The value of what is given up when a decision is made.

Voting at the South African Embassy in Bern, Switzerland.

The Aare River

The train ride from Zurich to Bern was full of saturated greens and clear blues, fields covered in wildflowers, glistening lakes and distant mountains. In Bern I walk to the South African embassy from the train station. It is a perfect late spring day, bright sunshine and a refreshing breeze. It smells fresh, feels alive with possibilities. I walk over a bridge and watch the Aare river flowing, a glittering turquoise, and I think, “this is a beautiful country.” I reach the embassy and see very few people, and although there was a gazebo under which an entrepreneurial family had set up shop to sell boerewors and Savannah and other South African products, there was also a subdued atmosphere about the place. A few jokes and smiles because that is the South African way, but as I looked into the faces of the people in the line I also saw sadness. Perhaps I am projecting, but I walked away with a heavier heart than I arrived with.

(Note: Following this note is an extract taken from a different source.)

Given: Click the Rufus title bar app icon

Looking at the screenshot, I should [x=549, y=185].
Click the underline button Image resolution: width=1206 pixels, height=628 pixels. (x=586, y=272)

I am asked a lot when meeting people why I moved to Switzerland, I still haven't found a way to answer that isn't completely superficial or too serious. On some days, it sounds to my over sensitive heart as if people are asking me why I don't want to live in South Africa. I see the answer on the faces of the other South Africans in line to vote, almost aggressive. Of course I want to! Of course I want to live in the country that shaped me, the cultures I come from. Of course I want to live close to my family… of course, but…
I don’t want the violent crime. I don’t want the struggling economy. I don’t want…
The choice seems unfair sometimes, so profoundly difficult. Many things in life are unfair though.This specific topic has so much nuance and layered feelings and internal conflict. There is guilt for even having a choice when so many don’t, guilt for choosing to leave, guilt for struggling to find a place in a country with so many opportunities. In the end though, I am here because I chose to be here. Which means I want to be here. Doesn’t it?
“Do I contradict myself?
Very well then I contradict myself,
(I am large, I contain multitudes.)”
It means both. The older I get, the more these lines by Walt Whitman resonate with me. The contradiction of being alive, being human. I don’t have to have a justification for everything. Some things simply are.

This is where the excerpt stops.